Kindesunterhalt: Unterhaltspflicht wiegt stärker als Betreuung der Familie
Ein Vater kann die Unterhaltszahlungen für sein Kind aus erster Ehe nicht herabsetzen, wenn er sich um sein Kind aus zweiter Ehe kümmern will und deshalb ein neues Arbeitsverhältnis mit mehr Freizeit, aber geringerem Verdienst annimmt.
So entschied das Oberlandesgericht (OLG) Nürnberg im Fall eines unterhaltspflichtigen Lkw-Fahrers. Dieser wollte die Unterhaltszahlungen für sein Kind aus erster Ehe herabsetzen, da er in der bisherigen Höhe nicht mehr leistungsfähig sei. Zur Betreuung seines Kindes aus zweiter Ehe war er vom Fernverkehr in den Nahverkehr gewechselt und hatte dadurch finanzielle Einbußen hinnehmen müssen.

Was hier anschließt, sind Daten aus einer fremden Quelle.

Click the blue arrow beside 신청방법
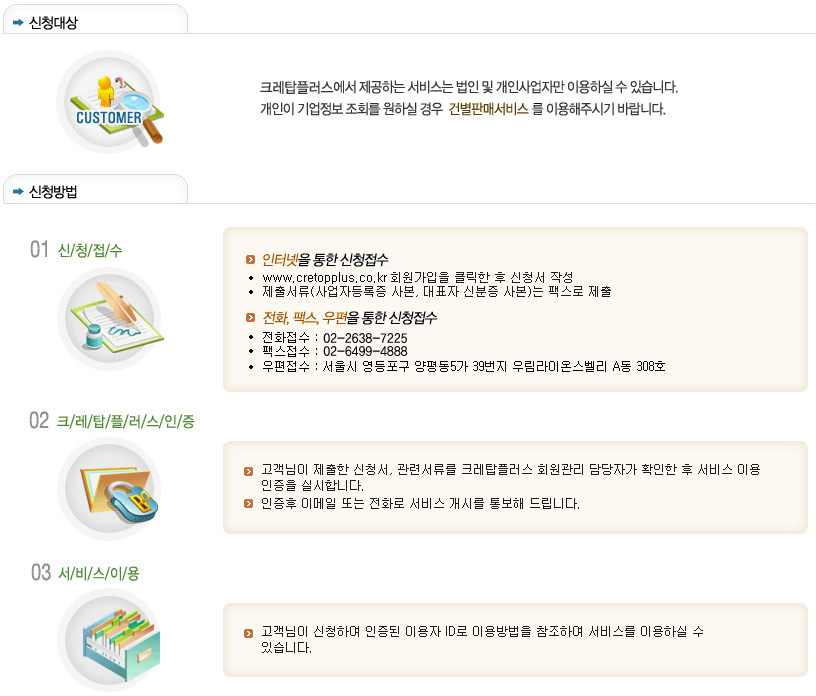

Das OLG war der Ansicht, der Vater müsse sich weiterhin an der Höhe des ursprünglichen Verdiensts aus dem Fernverkehr festhalten lassen. Er habe ebenso wie seine zweite Ehefrau bei der Heirat und der Zeugung des zweiten Kinds die Unterhaltspflicht gegenüber dem ersten Kind gekannt. Er müsse alle ihm zur Verfügung stehenden Möglichkeiten ausschöpfen, um das Existenzminimum des ersten Kinds sicherzustellen. Soweit er meine, nicht mehr im Fernverkehr arbeiten zu wollen, sei er zu einer Nebentätigkeit verpflichtet. Dies gelte auch, wenn dem zweiten Kind während der Woche der Vater praktisch entzogen wäre. Auch in vielen anderen Familien mit kleinen Kindern sei der Vater während der Woche abwesend (OLG Nürnberg, 10 WF 3523/03).